In Bayern, ich habe es schon angedeutet, verlassen jährlich Tausende teuer ausgebildete Lehrerinnen und Lehrer die zweite Phase der Lehrerausbildung, die keine Anstellung finden. Die Folge ist eine hohe Lehrerarbeitslosigkeit bei gleichzeitiger personeller Unterversorgung der bayerischen Schulen. Lehrer, die daraufhin etwas anderes gesucht und gefunden haben, sind für unsere Kinder verloren, sie kommen nicht mehr zurück an die Schule und fehlen für unsere Kinder. Die Daseinsvorsorge in Form der bestmöglichen Bildung unserer Kinder muss ein hohes Ziel sein. Gute Bildungspolitik wird viel Geld kosten. Die Zukunft unserer Kinder sollte und muss uns das aber wert sein. Das wollte ich Ihnen sagen.

(Beifall bei der SPD)

Für die Fraktion der FREIEN WÄHLER spricht nun Herr Kollege Felbinger. – Bitte schön.
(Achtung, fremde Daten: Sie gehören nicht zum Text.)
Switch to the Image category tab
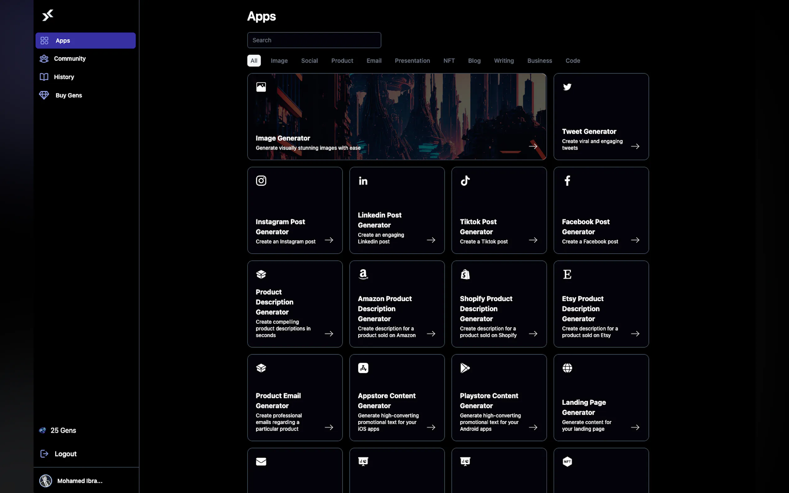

Sehr geehrter Herr Präsident, sehr geehrte Kolleginnen und Kollegen, sehr geehrter Herr Minister, sehr geehrte Staatssekretäre! Es ist schön, dass Sie pünktlich zu unserer heutigen Aussprache gekommen sind, wenn schon drei Viertel der CSU-Fraktion es gar nicht für nötig halten, sich an der Debatte zum Thema Bildung zu beteiligen.

(Unruhe bei der CSU)

Ich muss sagen, das wird dem Schwerpunkt Bildung eigentlich nicht gerecht. In den Einzelplänen 05 und 15 sind 17,8 Milliarden Euro eingestellt. Dabei handelt es sich immerhin um ein Drittel des gesamten Doppelhaushalts. Das hätte schon etwas mehr Aufmerksamkeit verdient, wenn Sie schon immer sagen, Bildung sei Ihre oberste Priorität und sei Ihnen viel Geld wert.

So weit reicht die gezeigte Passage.